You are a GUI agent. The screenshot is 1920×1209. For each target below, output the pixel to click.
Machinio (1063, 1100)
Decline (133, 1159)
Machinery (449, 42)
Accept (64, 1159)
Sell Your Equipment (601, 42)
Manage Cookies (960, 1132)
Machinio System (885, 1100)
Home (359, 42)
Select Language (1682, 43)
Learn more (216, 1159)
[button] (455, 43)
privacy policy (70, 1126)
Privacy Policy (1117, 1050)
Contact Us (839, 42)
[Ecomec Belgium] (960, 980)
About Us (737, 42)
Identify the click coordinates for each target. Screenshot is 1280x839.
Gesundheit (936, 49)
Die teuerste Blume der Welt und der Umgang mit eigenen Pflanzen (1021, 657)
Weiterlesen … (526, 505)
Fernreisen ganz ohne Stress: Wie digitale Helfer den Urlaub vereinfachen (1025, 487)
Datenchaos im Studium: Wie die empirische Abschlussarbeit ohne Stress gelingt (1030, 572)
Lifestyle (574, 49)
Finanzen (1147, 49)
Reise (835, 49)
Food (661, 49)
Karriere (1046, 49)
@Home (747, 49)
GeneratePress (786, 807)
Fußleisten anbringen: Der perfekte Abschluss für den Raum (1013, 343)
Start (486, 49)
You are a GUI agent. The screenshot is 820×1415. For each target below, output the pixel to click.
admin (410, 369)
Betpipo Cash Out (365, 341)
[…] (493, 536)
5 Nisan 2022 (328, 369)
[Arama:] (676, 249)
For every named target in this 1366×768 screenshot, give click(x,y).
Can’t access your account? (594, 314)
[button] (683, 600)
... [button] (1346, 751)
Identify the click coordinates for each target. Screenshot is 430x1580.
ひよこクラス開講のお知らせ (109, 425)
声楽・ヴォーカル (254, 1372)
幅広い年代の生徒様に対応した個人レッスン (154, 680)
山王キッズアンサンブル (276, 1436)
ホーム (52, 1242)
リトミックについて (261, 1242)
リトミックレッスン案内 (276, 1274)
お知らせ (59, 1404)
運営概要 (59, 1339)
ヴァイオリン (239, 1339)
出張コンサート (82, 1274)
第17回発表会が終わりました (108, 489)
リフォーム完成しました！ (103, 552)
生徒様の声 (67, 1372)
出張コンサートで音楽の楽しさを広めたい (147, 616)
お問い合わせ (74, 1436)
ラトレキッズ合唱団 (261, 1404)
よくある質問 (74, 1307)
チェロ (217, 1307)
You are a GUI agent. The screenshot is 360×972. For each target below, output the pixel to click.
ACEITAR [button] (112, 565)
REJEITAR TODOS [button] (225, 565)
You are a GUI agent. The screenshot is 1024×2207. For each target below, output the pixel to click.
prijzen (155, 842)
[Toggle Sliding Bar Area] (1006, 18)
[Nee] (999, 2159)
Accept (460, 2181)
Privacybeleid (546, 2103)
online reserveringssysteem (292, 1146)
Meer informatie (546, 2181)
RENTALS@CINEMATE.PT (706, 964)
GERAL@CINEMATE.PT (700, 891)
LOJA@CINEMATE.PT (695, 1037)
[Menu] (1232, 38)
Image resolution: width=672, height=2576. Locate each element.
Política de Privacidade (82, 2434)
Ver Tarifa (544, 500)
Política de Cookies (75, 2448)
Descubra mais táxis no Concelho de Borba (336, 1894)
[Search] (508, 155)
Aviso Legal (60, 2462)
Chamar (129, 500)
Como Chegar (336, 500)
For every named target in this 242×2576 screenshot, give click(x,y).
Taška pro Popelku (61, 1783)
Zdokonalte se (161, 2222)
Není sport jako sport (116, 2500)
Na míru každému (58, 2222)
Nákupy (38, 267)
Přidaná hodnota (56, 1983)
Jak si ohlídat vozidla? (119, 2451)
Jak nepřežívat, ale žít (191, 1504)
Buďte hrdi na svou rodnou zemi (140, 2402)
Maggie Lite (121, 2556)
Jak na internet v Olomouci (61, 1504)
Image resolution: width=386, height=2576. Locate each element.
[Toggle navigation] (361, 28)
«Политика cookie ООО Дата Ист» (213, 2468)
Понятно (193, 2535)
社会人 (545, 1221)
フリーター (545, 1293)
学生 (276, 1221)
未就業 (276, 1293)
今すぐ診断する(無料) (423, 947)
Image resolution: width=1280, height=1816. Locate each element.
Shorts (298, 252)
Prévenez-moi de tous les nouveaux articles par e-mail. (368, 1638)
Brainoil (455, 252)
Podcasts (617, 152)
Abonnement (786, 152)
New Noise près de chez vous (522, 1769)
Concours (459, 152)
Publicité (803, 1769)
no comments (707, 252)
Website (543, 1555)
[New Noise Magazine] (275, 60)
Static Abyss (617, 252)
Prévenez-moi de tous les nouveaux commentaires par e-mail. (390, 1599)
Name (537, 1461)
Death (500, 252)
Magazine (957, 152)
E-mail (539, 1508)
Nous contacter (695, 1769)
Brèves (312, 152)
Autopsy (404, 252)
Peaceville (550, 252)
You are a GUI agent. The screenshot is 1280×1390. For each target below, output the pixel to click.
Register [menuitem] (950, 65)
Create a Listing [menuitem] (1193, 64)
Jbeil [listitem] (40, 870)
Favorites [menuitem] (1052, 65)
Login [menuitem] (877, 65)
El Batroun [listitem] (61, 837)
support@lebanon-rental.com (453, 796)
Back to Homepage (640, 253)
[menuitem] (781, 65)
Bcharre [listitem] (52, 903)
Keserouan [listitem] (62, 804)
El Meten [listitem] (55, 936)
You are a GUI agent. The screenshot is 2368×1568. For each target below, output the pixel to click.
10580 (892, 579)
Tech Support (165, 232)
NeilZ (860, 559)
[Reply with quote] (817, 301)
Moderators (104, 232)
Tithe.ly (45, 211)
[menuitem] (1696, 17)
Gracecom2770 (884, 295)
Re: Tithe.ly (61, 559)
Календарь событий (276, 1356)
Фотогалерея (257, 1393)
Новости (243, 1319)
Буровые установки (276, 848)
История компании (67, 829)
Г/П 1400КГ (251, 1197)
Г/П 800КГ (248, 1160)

━━━━━━

To do
Transcribe each entry verbatim, leaving none out.

The completed task
You are a GUI agent. The screenshot is 1920×1209. For each target below, output the pixel to click.
Machinio (1063, 1100)
Decline (133, 1159)
Machinery (449, 42)
Accept (64, 1159)
Sell Your Equipment (601, 42)
Manage Cookies (960, 1132)
Machinio System (885, 1100)
Home (359, 42)
Select Language (1682, 43)
Learn more (216, 1159)
[button] (455, 43)
privacy policy (70, 1126)
Privacy Policy (1117, 1050)
Contact Us (839, 42)
[Ecomec Belgium] (960, 980)
About Us (737, 42)
Identify the click coordinates for each target. Screenshot is 1280x839.
Gesundheit (936, 49)
Die teuerste Blume der Welt und der Umgang mit eigenen Pflanzen (1021, 657)
Weiterlesen … (526, 505)
Fernreisen ganz ohne Stress: Wie digitale Helfer den Urlaub vereinfachen (1025, 487)
Datenchaos im Studium: Wie die empirische Abschlussarbeit ohne Stress gelingt (1030, 572)
Lifestyle (574, 49)
Finanzen (1147, 49)
Reise (835, 49)
Food (661, 49)
Karriere (1046, 49)
@Home (747, 49)
GeneratePress (786, 807)
Fußleisten anbringen: Der perfekte Abschluss für den Raum (1013, 343)
Start (486, 49)
You are a GUI agent. The screenshot is 820×1415. For each target below, output the pixel to click.
admin (410, 369)
Betpipo Cash Out (365, 341)
[…] (493, 536)
5 Nisan 2022 (328, 369)
[Arama:] (676, 249)
For every named target in this 1366×768 screenshot, give click(x,y).
Can’t access your account? (594, 314)
[button] (683, 600)
... [button] (1346, 751)
Identify the click coordinates for each target. Screenshot is 430x1580.
ひよこクラス開講のお知らせ (109, 425)
声楽・ヴォーカル (254, 1372)
幅広い年代の生徒様に対応した個人レッスン (154, 680)
山王キッズアンサンブル (276, 1436)
ホーム (52, 1242)
リトミックについて (261, 1242)
リトミックレッスン案内 (276, 1274)
お知らせ (59, 1404)
運営概要 (59, 1339)
ヴァイオリン (239, 1339)
出張コンサート (82, 1274)
第17回発表会が終わりました (108, 489)
リフォーム完成しました！ (103, 552)
生徒様の声 (67, 1372)
出張コンサートで音楽の楽しさを広めたい (147, 616)
お問い合わせ (74, 1436)
ラトレキッズ合唱団 (261, 1404)
よくある質問 (74, 1307)
チェロ (217, 1307)
You are a GUI agent. The screenshot is 360×972. For each target below, output the pixel to click.
ACEITAR [button] (112, 565)
REJEITAR TODOS [button] (225, 565)
You are a GUI agent. The screenshot is 1024×2207. For each target below, output the pixel to click.
prijzen (155, 842)
[Toggle Sliding Bar Area] (1006, 18)
[Nee] (999, 2159)
Accept (460, 2181)
Privacybeleid (546, 2103)
online reserveringssysteem (292, 1146)
Meer informatie (546, 2181)
RENTALS@CINEMATE.PT (706, 964)
GERAL@CINEMATE.PT (700, 891)
LOJA@CINEMATE.PT (695, 1037)
[Menu] (1232, 38)
Image resolution: width=672, height=2576. Locate each element.
Política de Privacidade (82, 2434)
Ver Tarifa (544, 500)
Política de Cookies (75, 2448)
Descubra mais táxis no Concelho de Borba (336, 1894)
[Search] (508, 155)
Aviso Legal (60, 2462)
Chamar (129, 500)
Como Chegar (336, 500)
For every named target in this 242×2576 screenshot, give click(x,y).
Taška pro Popelku (61, 1783)
Zdokonalte se (161, 2222)
Není sport jako sport (116, 2500)
Na míru každému (58, 2222)
Nákupy (38, 267)
Přidaná hodnota (56, 1983)
Jak si ohlídat vozidla? (119, 2451)
Jak nepřežívat, ale žít (191, 1504)
Buďte hrdi na svou rodnou zemi (140, 2402)
Maggie Lite (121, 2556)
Jak na internet v Olomouci (61, 1504)
Image resolution: width=386, height=2576. Locate each element.
[Toggle navigation] (361, 28)
«Политика cookie ООО Дата Ист» (213, 2468)
Понятно (193, 2535)
社会人 (545, 1221)
フリーター (545, 1293)
学生 (276, 1221)
未就業 (276, 1293)
今すぐ診断する(無料) (423, 947)
Image resolution: width=1280, height=1816. Locate each element.
Shorts (298, 252)
Prévenez-moi de tous les nouveaux articles par e-mail. (368, 1638)
Brainoil (455, 252)
Podcasts (617, 152)
Abonnement (786, 152)
New Noise près de chez vous (522, 1769)
Concours (459, 152)
Publicité (803, 1769)
no comments (707, 252)
Website (543, 1555)
[New Noise Magazine] (275, 60)
Static Abyss (617, 252)
Prévenez-moi de tous les nouveaux commentaires par e-mail. (390, 1599)
Name (537, 1461)
Death (500, 252)
Magazine (957, 152)
E-mail (539, 1508)
Nous contacter (695, 1769)
Brèves (312, 152)
Autopsy (404, 252)
Peaceville (550, 252)
You are a GUI agent. The screenshot is 1280×1390. For each target below, output the pixel to click.
Register [menuitem] (950, 65)
Create a Listing [menuitem] (1193, 64)
Jbeil [listitem] (40, 870)
Favorites [menuitem] (1052, 65)
Login [menuitem] (877, 65)
El Batroun [listitem] (61, 837)
support@lebanon-rental.com (453, 796)
Back to Homepage (640, 253)
[menuitem] (781, 65)
Bcharre [listitem] (52, 903)
Keserouan [listitem] (62, 804)
El Meten [listitem] (55, 936)
You are a GUI agent. The screenshot is 2368×1568. For each target below, output the pixel to click.
10580 (892, 579)
Tech Support (165, 232)
NeilZ (860, 559)
[Reply with quote] (817, 301)
Moderators (104, 232)
Tithe.ly (45, 211)
[menuitem] (1696, 17)
Gracecom2770 (884, 295)
Re: Tithe.ly (61, 559)
Календарь событий (276, 1356)
Фотогалерея (257, 1393)
Новости (243, 1319)
Буровые установки (276, 848)
История компании (67, 829)
Г/П 1400КГ (251, 1197)
Г/П 800КГ (248, 1160)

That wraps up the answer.